Existing institutional framework and data pipeline facilitating timely response in The Gambia


Telecommunication regulator; 2 MNOs; National Statistical office; The World Bank, The University of Tokyo.


The partnership on the use of CDR data in The Gambia started in 2019 to explore the use of big data to create an evidence base for policy and project design in the context of economic and social development (Arai et al., 2021). Once COVID-19 hit The Gambia in March 2020, all parties agreed to revisit the focus of the collaboration, which originally focused on internal migration, and explore the use of CDR data to respond to the health and economic crisis. In light of limited testing and health facilities, the government announced a national health emergency with profound restrictions on human mobility (Hale et al, 2020). As part of this dialog, it became clear that prolonged social distancing would bear a high cost for households and firms (Gottlieb, Grobovsek, Poschke, & Saltiel, 2020), and there was interest to create an evidence base for smart containment measures. The analysis then focused on the use of CDR data to understand patterns of human mobility during COVID-19.

Insights on this approach

This project highlights the significance of the existing institutional framework including institutional data access in disaster contexts. It not only facilitated the timely response to the sudden onset of COVID-19 but also helped minimize the reporting burden on MNOs, facilitating compliance.
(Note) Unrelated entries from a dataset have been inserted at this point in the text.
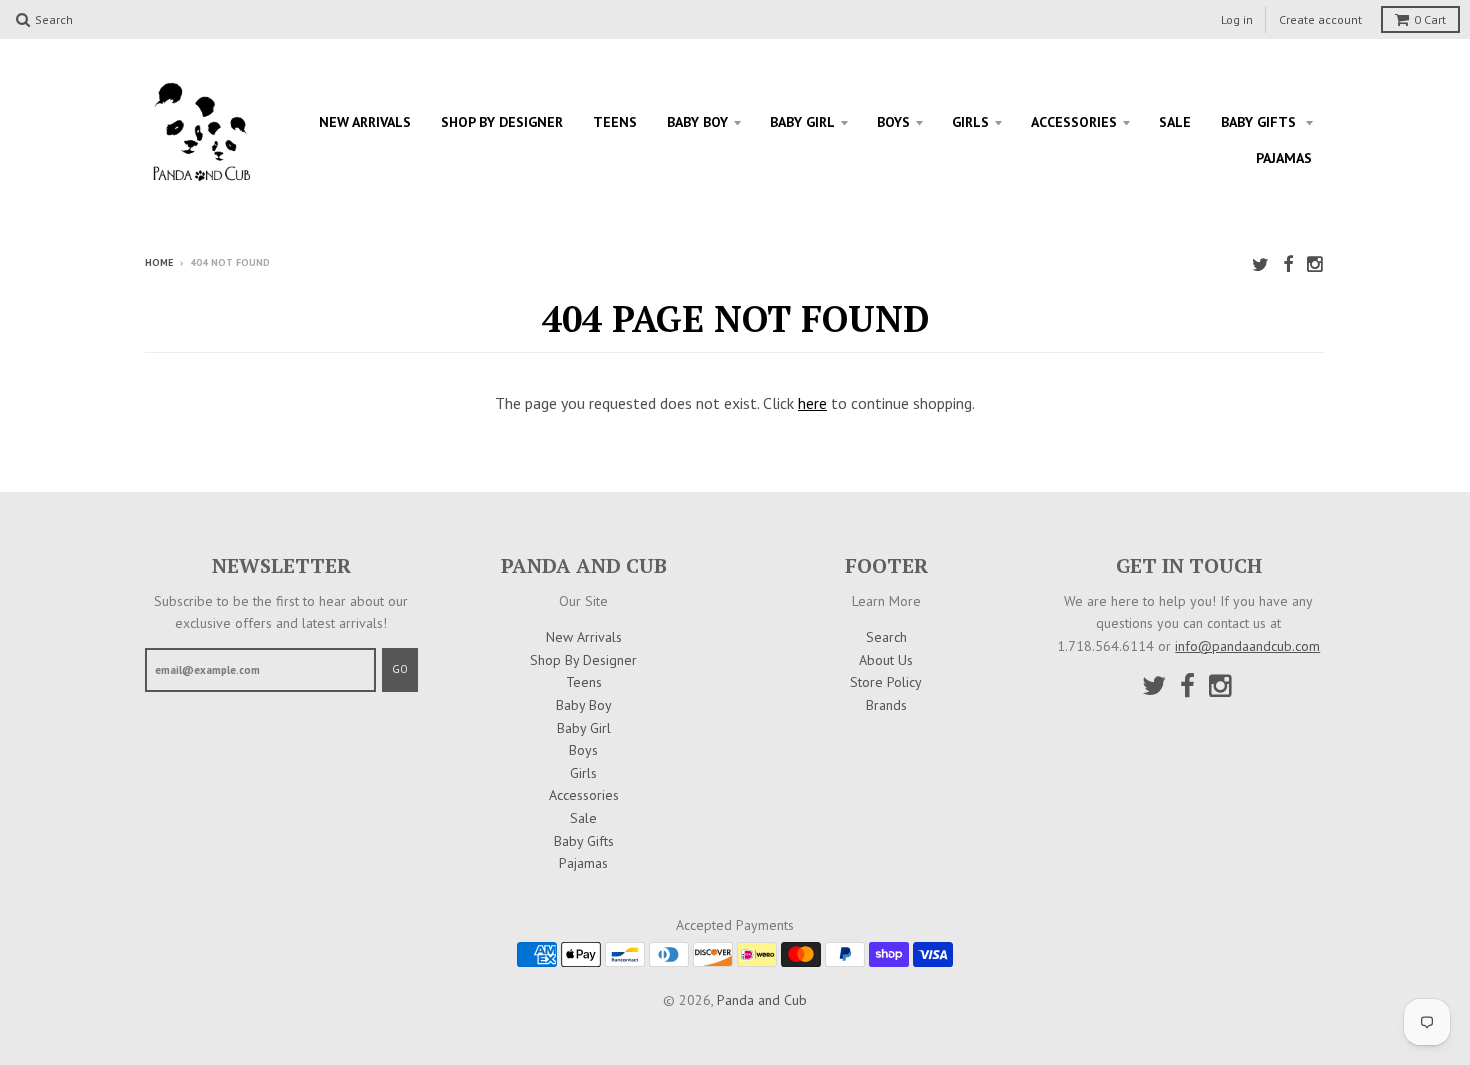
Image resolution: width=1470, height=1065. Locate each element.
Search (886, 637)
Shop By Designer (502, 122)
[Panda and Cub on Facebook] (1288, 264)
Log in (1237, 19)
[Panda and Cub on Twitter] (1260, 264)
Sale (1175, 122)
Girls (970, 122)
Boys (893, 122)
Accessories (1074, 122)
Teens (615, 122)
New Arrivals (365, 122)
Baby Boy (697, 122)
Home (159, 262)
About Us (886, 660)
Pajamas (1284, 158)
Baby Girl (802, 122)
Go (400, 669)
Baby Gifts (1260, 122)
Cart (1430, 19)
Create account (1320, 19)
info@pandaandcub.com (1247, 646)
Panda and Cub (762, 1000)
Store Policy (886, 682)
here (812, 403)
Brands (886, 705)
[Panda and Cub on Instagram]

Key steps taken for developing the institutional framework and analytical pipeline

  • The existing institutional frameworks helped partners utilize the data pipeline and code already in place for responding to the sudden onset of COVID-19. Prior to the onset, partners agreed on strengthening technical capacity and ensuring knowledge transfer to foster the sustainability of the initiative.
  • Efforts were directed at strengthening existing data collection protocols between the MNO and the PURA to include the necessary indicators rather than building a system from scratch. It was done through introducing open-source frameworks, which also could accommodate the limited availability of hardware. The system was built on a virtual environment, which did not require a high-end machine to initiate analysis.
  • Prior engagement, including a series of workshops and training helped build trust and offered an opportunity to discuss lessons learned from other countries. It helped to establish a platform to continue the work during the following month when all interactions between the counterparts in The Gambia and the team of researchers shifted online.

Areas of improvement and challenges

  • Data extraction from MNO was done manually where data were de-identified and shared with the regulator in secured protocol. The development of an automated data pipeline, which can inject MNO data to the analysis system, is ongoing.
  • Presentation of findings in an easily accessible format such as maps and charts, and identification of specific policy recommendations strengthened the support and the interest in the project. It created an entry point for dialog with a technical and non-technical audience. Automation of the process could also help reduce reporting burden and facilitate quick decision-making.